The tasks ▸
1. In the article on the Patriots' AFC Championship win, how many ways of cheating does the writer claim to have found after rewatching the game?
2. Write the next part of the article on the Patriots' AFC Championship win, picking up after its last sentence.

Excerpt to read ▸
::::

Yea, that was nice and all, but I think MSESPN has taught us all one important thing to remember – the Patriots cannot win without cheating. And after rewatching the game we found 13 ways in which the Patriots cheated to win the AFC Championship. Here they are.
Pat Mahomes was trying to drive his team down the field with three minutes to go. He had a second and ten and the pass rush was coming at him. Naturally he lobbed it up and threw it away to avoid the sack. Or so it seemed. Luckily the refs caught JC Jackson committing a cardinal sin – playing football. During a playoff game nonetheless!!
Poor bootleg Gronk (Travis Kelce) had a touchdown to redeem himself, but prior to that he had a bunch of big drops. Upon closer inspection it is clear that someone on the Patriots sideline (possibly the deflator) lubed the balls up during a timeout.

::::

Data extract ▸
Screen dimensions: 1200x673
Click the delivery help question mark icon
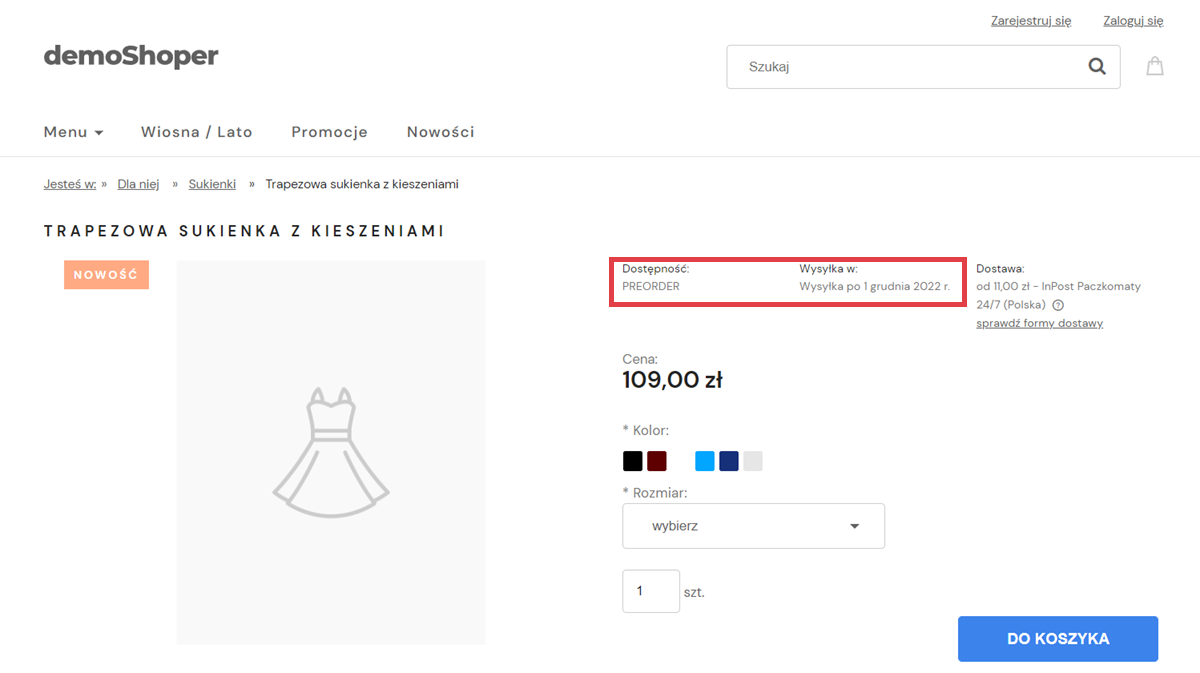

::::

Answers to the problems ▸
1. 13

2.
The Patriots were prepared to run out the clock at the end of the second quarter and take a 7-0 lead into the half. Then, for whatever reason, they let us walk down the field. Little used Phillip Dorsett ended up scoring a touchdown while being molested, which obviously gave him super human powers that he would not posses were he not in the process of being treated like a Boston alter boy on a CYC retreat.
The offensive line was dominant, especially in the first half. Sony Michel was running through holes so large that even Main South ladies of the night would refer to as “gaping.” But that’s only because people like David Andrews were illegally turning Kansas City defenders into pancakes while paving holes for Michel and James White.
9. SorceryGate – Hogan
Chris Hogan has been a non-factor all season, then all of a sudden on third and 8 with the Patriots down by 4 in the 4th quarter he makes the catch of the year with one hand. Obviously a former lacrosse player is not capable of doing something like this without some sort of sorcery being used.
Last time the Patriots played Kansas City Tyreek Hill whined for a couple weeks afterwards because some schlub threw a beer in his face. It was clear from his 1 catch effort, and this negative 15 yard punt return, that he was still drunk and that Patriots fan was at fault.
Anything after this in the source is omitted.